Zum Auftakt seines fünftägigen Bayernbesuches hat der Vizegouverneur und Bildungsminister der bayerischen Partnerprovinz Shandong (Volksrepublik China), Wang Junmin, am Montag in München ein Gespräch mit Bayerns Wissenschaftsminister Thomas Goppel geführt.

30.05.2005 Bayern Pressemeldung Bayerisches Staatsministerium für Wissenschaft und Kunst

Inhalt des Gesprächs war vor allem die weitere Ausgestaltung und Intensivierung der Zusammenarbeit zwischen dem Freistaat Bayern und der Provinz Shandong. Neben der Universität Bayreuth, die einen Schwerpunkt der Reise von Vizegouverneur WANG bildet, wird dieser auch die Universität Passau besuchen, um sich dort am Lehrstuhl für Wirtschaftsinformatik über das Thema "E-learning" zu informieren.

Im Zentrum der Wissenschaftsbeziehungen zwischen Bayern und Shandong steht vor allem eine Wissenschaftskooperation der Universität Bayreuth mit der Universität Qingdao im Fachbereich der "Interkulturellen Germanistik". Derzeit halten sich auf Einladung von Minister Goppel sechs chinesische Studentinnen der Universität Qingdao aus dem Bachelor-Studiengang "Interkulturelle Germanistik" für ein halbes Jahr an der Universität Bayreuth auf. Besonders beeindruckt sei die bayerische Seite von der hohen Sprachkompetenz der jungen Chinesinnen, so Goppel.
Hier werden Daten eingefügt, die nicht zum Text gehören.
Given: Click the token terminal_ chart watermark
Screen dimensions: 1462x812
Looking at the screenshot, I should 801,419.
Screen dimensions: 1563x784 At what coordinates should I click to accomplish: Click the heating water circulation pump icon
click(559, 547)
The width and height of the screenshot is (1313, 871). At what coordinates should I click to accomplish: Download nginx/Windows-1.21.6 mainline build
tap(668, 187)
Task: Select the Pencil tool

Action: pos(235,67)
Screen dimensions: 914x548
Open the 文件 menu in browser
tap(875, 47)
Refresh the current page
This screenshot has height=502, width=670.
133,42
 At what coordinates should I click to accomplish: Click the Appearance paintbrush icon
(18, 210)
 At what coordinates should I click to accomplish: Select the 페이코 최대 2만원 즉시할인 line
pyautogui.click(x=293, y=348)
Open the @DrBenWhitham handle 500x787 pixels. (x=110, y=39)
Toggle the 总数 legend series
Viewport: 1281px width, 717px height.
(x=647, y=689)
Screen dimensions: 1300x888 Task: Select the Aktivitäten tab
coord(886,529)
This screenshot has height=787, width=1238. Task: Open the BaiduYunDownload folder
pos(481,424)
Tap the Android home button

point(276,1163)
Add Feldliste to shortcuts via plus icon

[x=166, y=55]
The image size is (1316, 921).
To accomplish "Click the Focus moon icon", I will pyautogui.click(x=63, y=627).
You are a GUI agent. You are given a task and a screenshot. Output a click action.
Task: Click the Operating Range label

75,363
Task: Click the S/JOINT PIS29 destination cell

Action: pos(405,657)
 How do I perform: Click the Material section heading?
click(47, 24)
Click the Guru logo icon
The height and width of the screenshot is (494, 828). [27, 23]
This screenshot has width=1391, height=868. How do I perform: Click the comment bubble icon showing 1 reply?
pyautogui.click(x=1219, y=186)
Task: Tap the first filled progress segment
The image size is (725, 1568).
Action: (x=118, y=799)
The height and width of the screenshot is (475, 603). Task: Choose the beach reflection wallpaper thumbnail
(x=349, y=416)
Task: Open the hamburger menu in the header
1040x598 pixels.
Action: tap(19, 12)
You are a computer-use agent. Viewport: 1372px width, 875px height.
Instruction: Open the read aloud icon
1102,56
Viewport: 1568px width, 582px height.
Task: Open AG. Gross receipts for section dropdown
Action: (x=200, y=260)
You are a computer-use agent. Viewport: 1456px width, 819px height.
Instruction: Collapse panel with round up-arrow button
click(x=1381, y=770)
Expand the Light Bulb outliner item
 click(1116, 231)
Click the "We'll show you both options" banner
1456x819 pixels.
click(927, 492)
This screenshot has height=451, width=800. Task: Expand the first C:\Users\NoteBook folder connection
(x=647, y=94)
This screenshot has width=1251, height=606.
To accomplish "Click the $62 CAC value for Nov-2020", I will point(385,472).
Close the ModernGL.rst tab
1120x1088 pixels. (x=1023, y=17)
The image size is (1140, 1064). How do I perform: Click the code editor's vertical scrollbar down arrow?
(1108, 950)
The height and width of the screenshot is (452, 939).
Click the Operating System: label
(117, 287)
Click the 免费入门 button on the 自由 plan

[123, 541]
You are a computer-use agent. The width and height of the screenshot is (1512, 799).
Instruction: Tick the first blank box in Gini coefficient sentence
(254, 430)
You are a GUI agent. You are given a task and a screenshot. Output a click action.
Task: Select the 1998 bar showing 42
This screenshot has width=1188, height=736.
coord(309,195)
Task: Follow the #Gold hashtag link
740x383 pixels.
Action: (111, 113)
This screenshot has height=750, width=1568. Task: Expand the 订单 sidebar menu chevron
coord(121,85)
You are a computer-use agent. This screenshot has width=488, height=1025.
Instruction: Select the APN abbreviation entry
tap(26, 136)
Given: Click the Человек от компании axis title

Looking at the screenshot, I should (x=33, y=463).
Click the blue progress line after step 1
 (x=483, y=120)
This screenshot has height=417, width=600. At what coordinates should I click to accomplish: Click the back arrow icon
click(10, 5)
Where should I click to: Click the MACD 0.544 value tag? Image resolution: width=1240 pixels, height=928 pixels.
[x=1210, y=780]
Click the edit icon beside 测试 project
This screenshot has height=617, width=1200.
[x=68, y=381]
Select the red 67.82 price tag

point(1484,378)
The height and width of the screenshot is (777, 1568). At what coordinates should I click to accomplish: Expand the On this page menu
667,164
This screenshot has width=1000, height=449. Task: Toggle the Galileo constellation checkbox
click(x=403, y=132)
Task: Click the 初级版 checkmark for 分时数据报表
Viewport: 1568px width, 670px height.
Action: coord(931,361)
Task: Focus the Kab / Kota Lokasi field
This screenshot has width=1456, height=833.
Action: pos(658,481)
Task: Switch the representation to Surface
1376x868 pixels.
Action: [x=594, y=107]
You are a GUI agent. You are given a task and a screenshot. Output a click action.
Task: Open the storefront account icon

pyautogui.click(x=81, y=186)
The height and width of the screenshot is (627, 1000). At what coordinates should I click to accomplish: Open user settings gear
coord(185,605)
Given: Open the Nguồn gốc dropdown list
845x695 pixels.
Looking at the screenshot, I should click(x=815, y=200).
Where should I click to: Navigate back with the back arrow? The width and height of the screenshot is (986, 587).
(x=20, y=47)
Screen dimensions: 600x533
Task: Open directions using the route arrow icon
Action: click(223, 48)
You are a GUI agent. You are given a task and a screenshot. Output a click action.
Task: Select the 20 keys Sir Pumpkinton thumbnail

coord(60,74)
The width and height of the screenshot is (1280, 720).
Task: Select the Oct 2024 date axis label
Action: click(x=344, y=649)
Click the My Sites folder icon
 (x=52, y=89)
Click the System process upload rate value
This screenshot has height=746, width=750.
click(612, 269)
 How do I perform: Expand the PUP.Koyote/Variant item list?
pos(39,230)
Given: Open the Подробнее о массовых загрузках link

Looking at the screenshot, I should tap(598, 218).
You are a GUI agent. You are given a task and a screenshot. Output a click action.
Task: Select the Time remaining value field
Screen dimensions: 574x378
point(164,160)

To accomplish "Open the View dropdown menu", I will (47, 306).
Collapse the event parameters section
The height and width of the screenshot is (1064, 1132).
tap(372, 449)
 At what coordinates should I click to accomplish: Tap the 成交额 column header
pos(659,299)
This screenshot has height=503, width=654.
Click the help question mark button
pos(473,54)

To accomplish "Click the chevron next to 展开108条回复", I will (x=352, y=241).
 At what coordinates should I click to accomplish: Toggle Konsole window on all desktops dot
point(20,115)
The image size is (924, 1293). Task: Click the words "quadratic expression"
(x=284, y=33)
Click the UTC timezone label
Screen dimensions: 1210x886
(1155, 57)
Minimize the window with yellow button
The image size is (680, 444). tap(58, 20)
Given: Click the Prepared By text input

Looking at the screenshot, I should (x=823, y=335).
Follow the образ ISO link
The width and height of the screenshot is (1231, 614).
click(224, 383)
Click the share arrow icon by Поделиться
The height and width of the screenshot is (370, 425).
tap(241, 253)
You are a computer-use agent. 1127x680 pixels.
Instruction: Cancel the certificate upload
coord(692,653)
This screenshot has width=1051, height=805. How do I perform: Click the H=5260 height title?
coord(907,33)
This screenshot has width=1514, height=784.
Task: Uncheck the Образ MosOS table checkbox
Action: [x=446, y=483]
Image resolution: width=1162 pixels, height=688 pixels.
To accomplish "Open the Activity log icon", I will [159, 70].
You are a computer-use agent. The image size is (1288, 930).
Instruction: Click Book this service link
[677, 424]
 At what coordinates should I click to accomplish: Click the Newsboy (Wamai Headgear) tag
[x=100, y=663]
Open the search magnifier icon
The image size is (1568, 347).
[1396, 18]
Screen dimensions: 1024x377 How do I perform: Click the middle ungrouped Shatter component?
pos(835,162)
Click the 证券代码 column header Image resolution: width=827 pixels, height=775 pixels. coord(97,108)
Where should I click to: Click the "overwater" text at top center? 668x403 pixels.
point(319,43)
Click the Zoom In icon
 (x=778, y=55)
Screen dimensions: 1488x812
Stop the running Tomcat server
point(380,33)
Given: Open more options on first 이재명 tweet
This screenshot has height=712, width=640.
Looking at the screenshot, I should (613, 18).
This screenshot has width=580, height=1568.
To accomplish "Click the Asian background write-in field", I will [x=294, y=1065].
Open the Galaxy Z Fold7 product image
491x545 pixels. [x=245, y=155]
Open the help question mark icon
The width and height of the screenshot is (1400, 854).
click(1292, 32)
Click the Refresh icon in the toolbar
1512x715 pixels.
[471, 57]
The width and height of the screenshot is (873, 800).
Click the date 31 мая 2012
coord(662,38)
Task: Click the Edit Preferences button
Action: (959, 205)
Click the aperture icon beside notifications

Die Abteilung für "Interkulturelle Germanistik" an der Universität Qingdao, die mittlerweile auch in der chinesischen Fachwelt eine hohe Akzeptanz und Bekanntheit erreicht hat, bietet seit vergangenem Herbst auch einen auf den Bachelor-Studiengang aufbauenden Master-Studiengang an. Hierbei handelt es sich um ein Pilotprojekt in China, das von der chinesischen Regierung in Rekordzeit genehmigt worden ist. Der neue Master-Studiengang beinhaltet im Nebenfach eine wirtschaftswissenschaftliche und juristische Ausbildung. "Die Absolventen dieses Studiengangs sind die besten Botschafter für Bayern in China und auf dem chinesischen Markt", sagte Goppel.